§ AUFGABE 1: Gib aus dem Forenthread unten den Abschnitt von "Du musst schon" bis "auf dem Schlauch!" wortgetreu wieder.

§ TEXTAUSSCHNITT:
▼
Du musst schon den Contenttype angeben wenn du eine Html-Mail schicken willst. Dann aber nicht vergessen einen Multipart zu verwenden und die Nachricht auch ohne Formatierung als Plaintext anzuhängen, falls der Nutzer Html nicht will/abgeschaltet hat.


----------



## erdmulch (11. Feb 2011)

kannst du mir ein genaues Beispiel geben? ich steh nämlich auf dem Schlauch!


----------



## eRaaaa (11. Feb 2011)

Den Link oben und alle Posts die dahinter stecken angeschaut? Da kommen doch einige Beispiele....


----------



## erdmulch (11. Feb 2011)

klar hab ich es angeschaut, aber ich check es nicht...sonst würde ich nicht so fragen!!!


----------



## eRaaaa (11. Feb 2011)
▲
§ AUFGABE 2: Schreib bitte aus den Datensätzen unten die Zeilen von der Zeile mit "600x741 pixels. How" bis zur Zeile mit "Action: (x=1161, y=35)" unverändert ab, beide Zeilen eingeschlossen.

(Datensätze mit Zielpositionen)
▼
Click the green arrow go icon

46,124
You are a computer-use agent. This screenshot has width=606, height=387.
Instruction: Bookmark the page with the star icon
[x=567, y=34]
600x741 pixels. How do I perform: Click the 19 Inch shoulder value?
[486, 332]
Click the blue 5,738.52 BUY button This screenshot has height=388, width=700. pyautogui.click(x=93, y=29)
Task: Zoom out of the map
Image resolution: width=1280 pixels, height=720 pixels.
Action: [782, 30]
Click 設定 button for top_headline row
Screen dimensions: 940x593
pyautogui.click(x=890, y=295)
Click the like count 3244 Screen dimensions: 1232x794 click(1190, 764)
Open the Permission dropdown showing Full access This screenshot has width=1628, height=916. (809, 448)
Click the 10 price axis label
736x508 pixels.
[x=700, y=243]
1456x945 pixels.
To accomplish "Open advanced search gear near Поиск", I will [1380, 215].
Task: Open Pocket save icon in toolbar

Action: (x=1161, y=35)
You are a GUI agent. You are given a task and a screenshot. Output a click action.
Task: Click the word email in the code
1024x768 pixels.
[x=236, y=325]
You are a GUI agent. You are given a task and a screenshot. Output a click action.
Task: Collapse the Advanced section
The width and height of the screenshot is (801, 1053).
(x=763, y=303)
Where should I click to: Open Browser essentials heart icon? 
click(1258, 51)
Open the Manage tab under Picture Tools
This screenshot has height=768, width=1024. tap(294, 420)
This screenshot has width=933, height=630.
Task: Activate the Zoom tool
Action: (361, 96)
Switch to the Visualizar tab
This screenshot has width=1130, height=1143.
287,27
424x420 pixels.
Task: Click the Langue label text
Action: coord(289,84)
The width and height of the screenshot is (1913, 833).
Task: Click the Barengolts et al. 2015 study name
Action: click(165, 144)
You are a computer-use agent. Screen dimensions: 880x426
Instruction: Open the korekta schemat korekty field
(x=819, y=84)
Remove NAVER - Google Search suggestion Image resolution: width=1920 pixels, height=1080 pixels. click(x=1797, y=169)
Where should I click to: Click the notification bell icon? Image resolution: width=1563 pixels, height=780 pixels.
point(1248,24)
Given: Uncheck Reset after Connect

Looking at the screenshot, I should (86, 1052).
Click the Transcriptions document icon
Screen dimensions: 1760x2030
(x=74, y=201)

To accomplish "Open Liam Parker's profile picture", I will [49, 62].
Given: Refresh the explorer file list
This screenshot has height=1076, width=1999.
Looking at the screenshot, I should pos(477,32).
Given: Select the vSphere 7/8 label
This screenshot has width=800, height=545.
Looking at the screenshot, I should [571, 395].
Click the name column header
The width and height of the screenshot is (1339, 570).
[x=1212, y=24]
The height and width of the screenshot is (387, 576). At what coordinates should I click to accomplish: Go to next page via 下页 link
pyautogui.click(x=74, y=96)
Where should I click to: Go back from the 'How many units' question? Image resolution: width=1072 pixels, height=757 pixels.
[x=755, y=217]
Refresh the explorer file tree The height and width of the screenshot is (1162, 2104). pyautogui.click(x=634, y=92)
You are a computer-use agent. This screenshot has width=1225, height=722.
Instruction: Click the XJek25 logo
▲
§ ERWARTETE AUSGABE 1:
Du musst schon den Contenttype angeben wenn du eine Html-Mail schicken willst. Dann aber nicht vergessen einen Multipart zu verwenden und die Nachricht auch ohne Formatierung als Plaintext anzuhängen, falls der Nutzer Html nicht will/abgeschaltet hat.


----------



## erdmulch (11. Feb 2011)

kannst du mir ein genaues Beispiel geben? ich steh nämlich auf dem Schlauch!

§ ERWARTETE AUSGABE 2:
600x741 pixels. How do I perform: Click the 19 Inch shoulder value?
[486, 332]
Click the blue 5,738.52 BUY button This screenshot has height=388, width=700. pyautogui.click(x=93, y=29)
Task: Zoom out of the map
Image resolution: width=1280 pixels, height=720 pixels.
Action: [782, 30]
Click 設定 button for top_headline row
Screen dimensions: 940x593
pyautogui.click(x=890, y=295)
Click the like count 3244 Screen dimensions: 1232x794 click(1190, 764)
Open the Permission dropdown showing Full access This screenshot has width=1628, height=916. (809, 448)
Click the 10 price axis label
736x508 pixels.
[x=700, y=243]
1456x945 pixels.
To accomplish "Open advanced search gear near Поиск", I will [1380, 215].
Task: Open Pocket save icon in toolbar

Action: (x=1161, y=35)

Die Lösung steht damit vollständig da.